━━ Data for this exercise ━━

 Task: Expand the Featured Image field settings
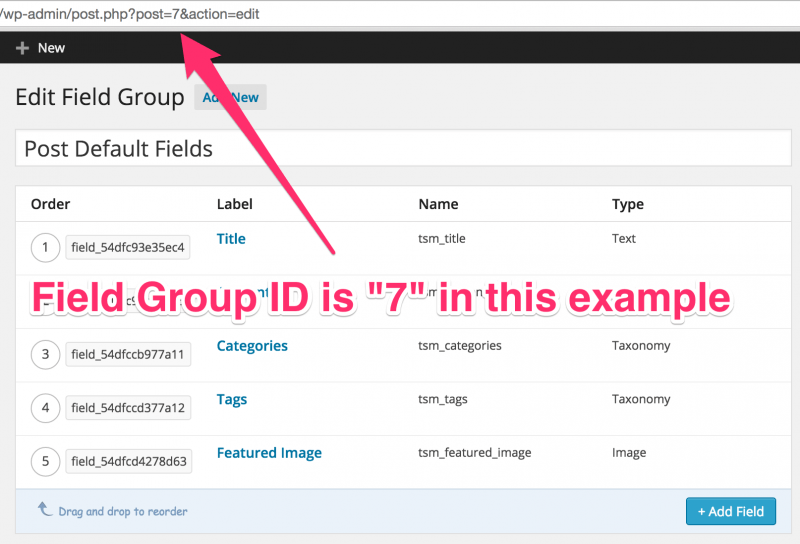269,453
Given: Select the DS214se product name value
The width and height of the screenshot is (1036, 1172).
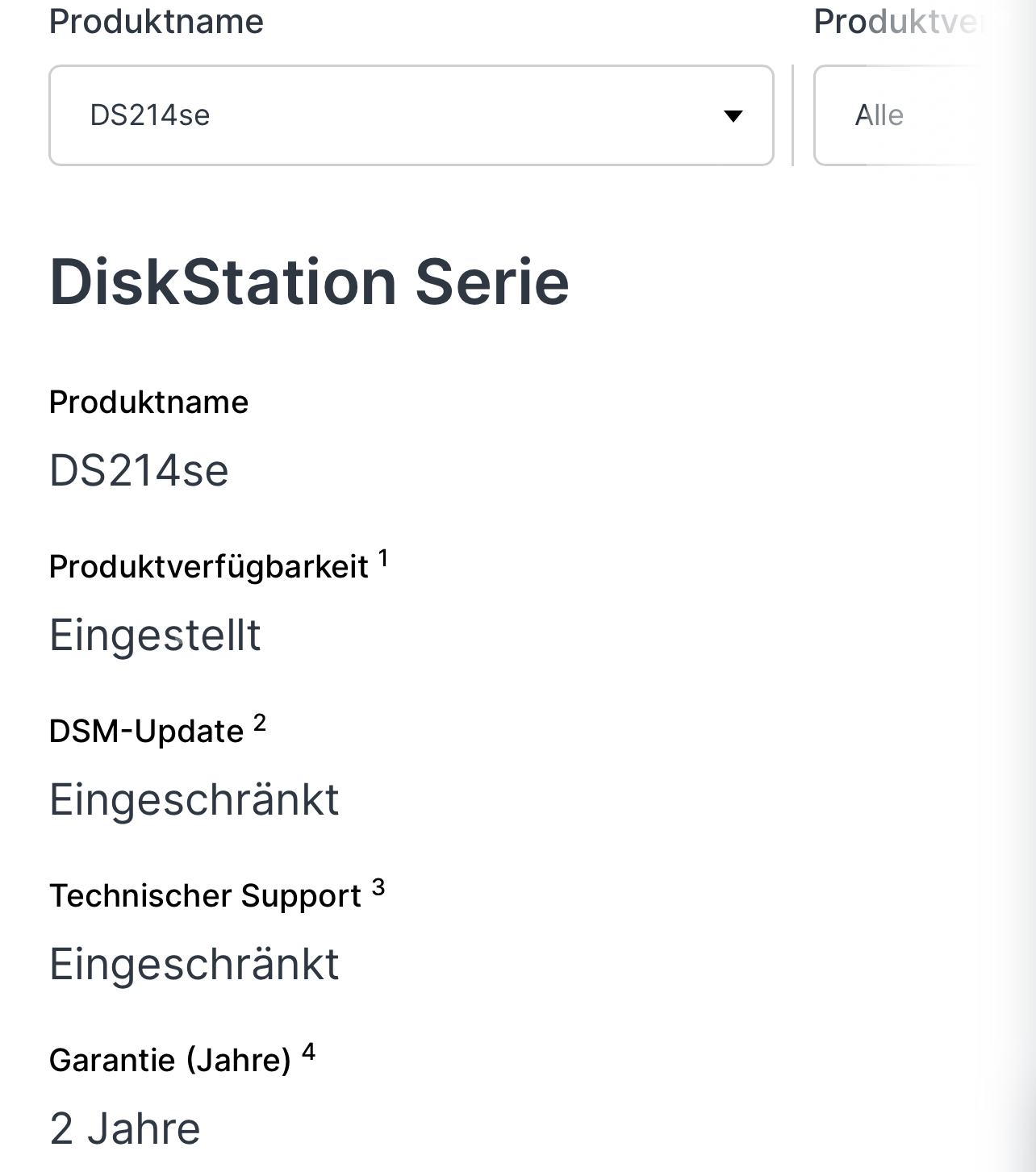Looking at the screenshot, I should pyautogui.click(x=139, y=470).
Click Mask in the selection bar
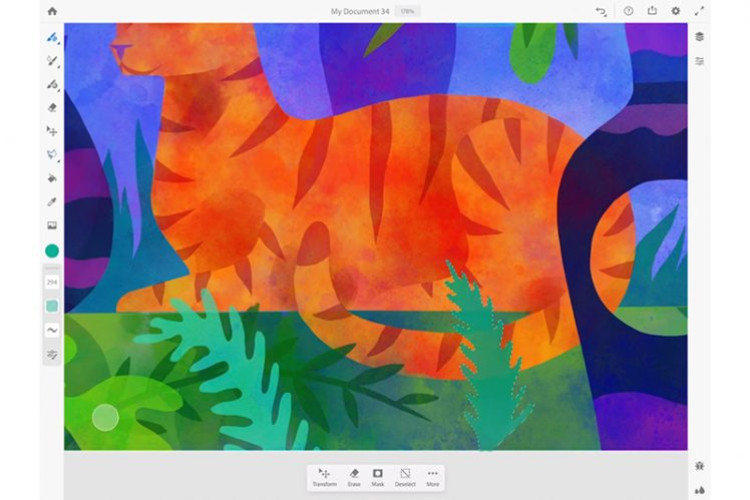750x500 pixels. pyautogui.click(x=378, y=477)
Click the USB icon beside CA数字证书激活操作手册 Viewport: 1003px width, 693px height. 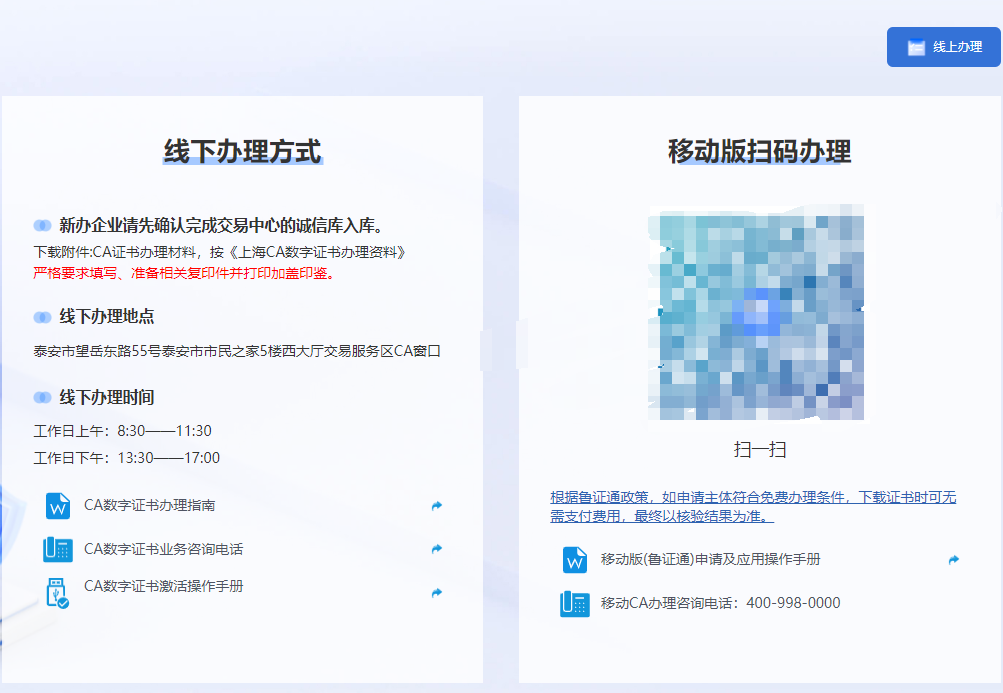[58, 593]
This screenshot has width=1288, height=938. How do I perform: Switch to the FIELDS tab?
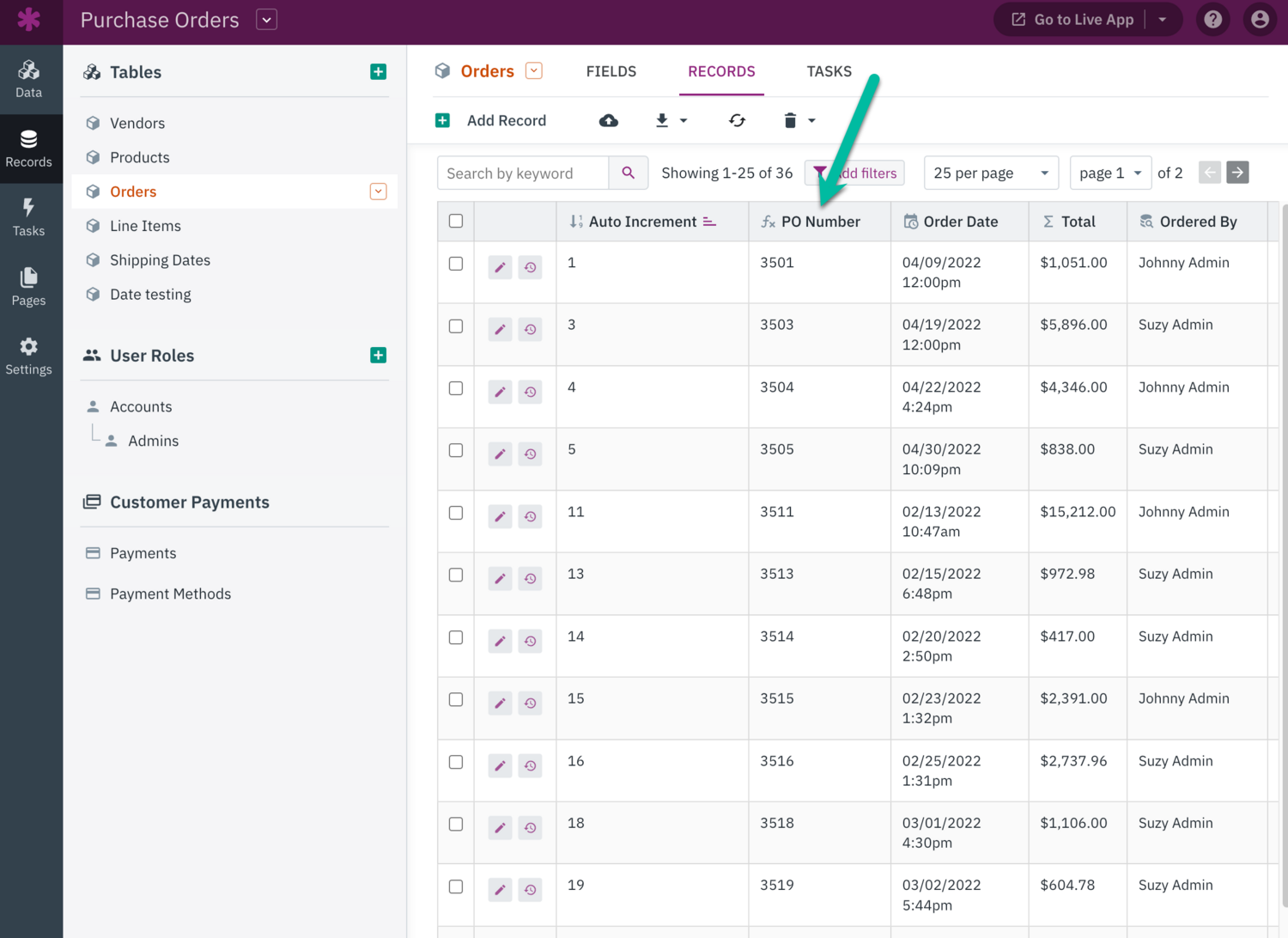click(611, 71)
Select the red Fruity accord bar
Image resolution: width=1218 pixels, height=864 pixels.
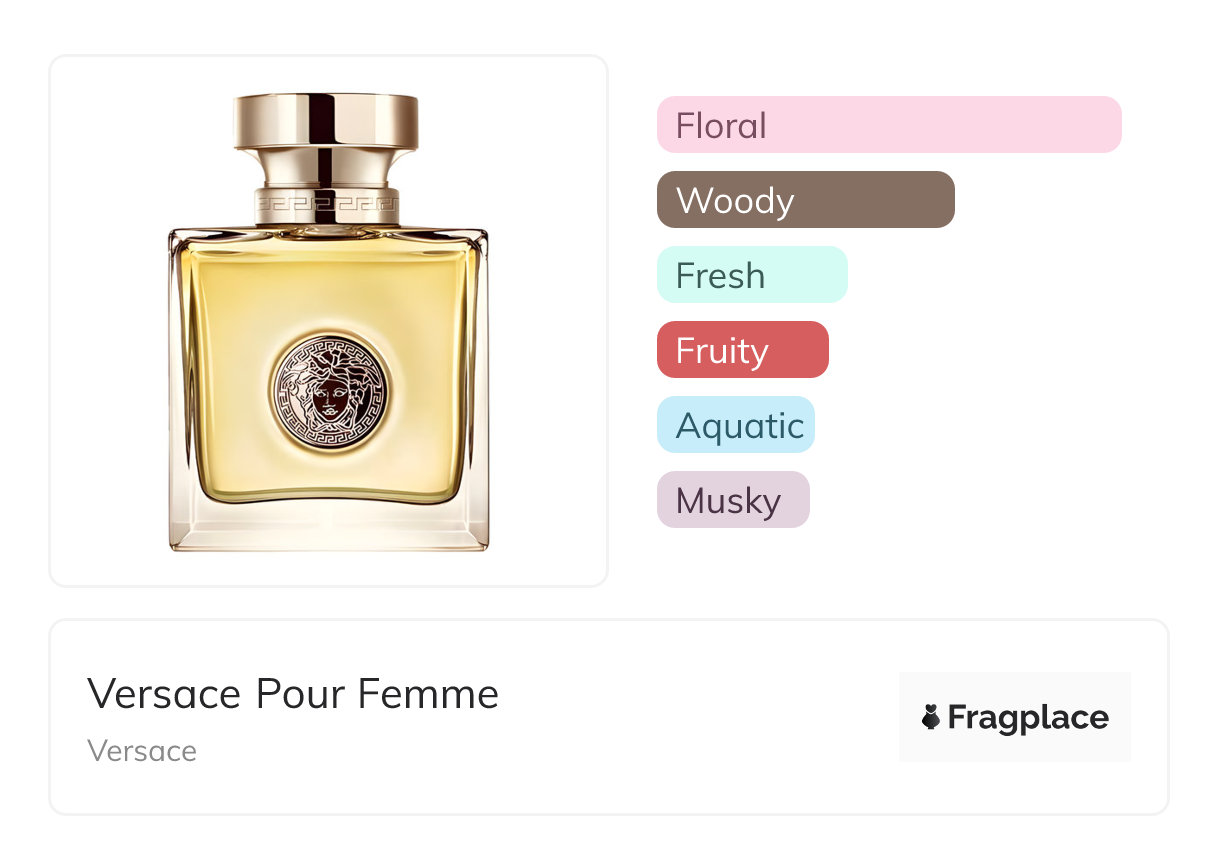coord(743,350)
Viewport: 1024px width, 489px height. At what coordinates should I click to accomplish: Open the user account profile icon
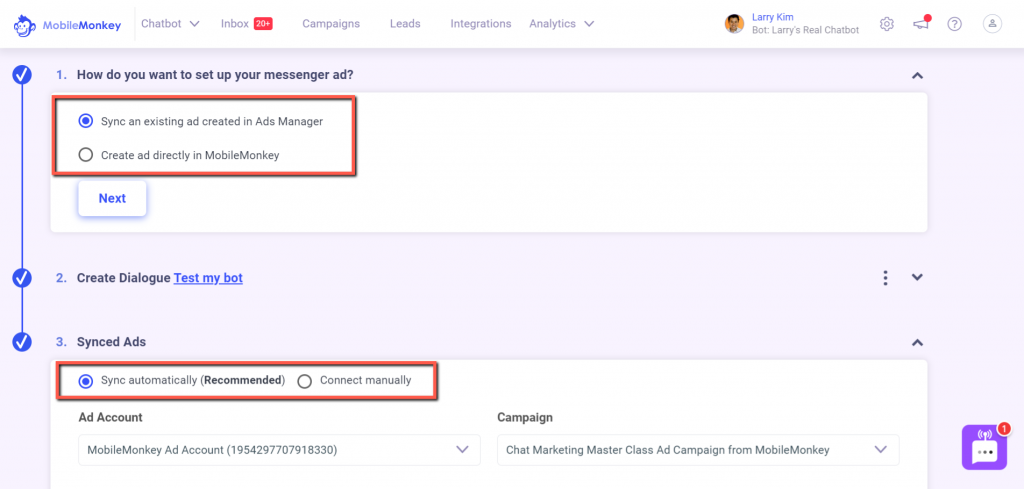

━━━

Description of the task >> Nothing but the lines from the one containing "Select the red Fruity accord bar" through the last line of the records should appear in the copy, exactly as written and without pictures.

Expected answer >>
Select the red Fruity accord bar
Image resolution: width=1218 pixels, height=864 pixels.
coord(743,350)
Viewport: 1024px width, 489px height. At what coordinates should I click to accomplish: Open the user account profile icon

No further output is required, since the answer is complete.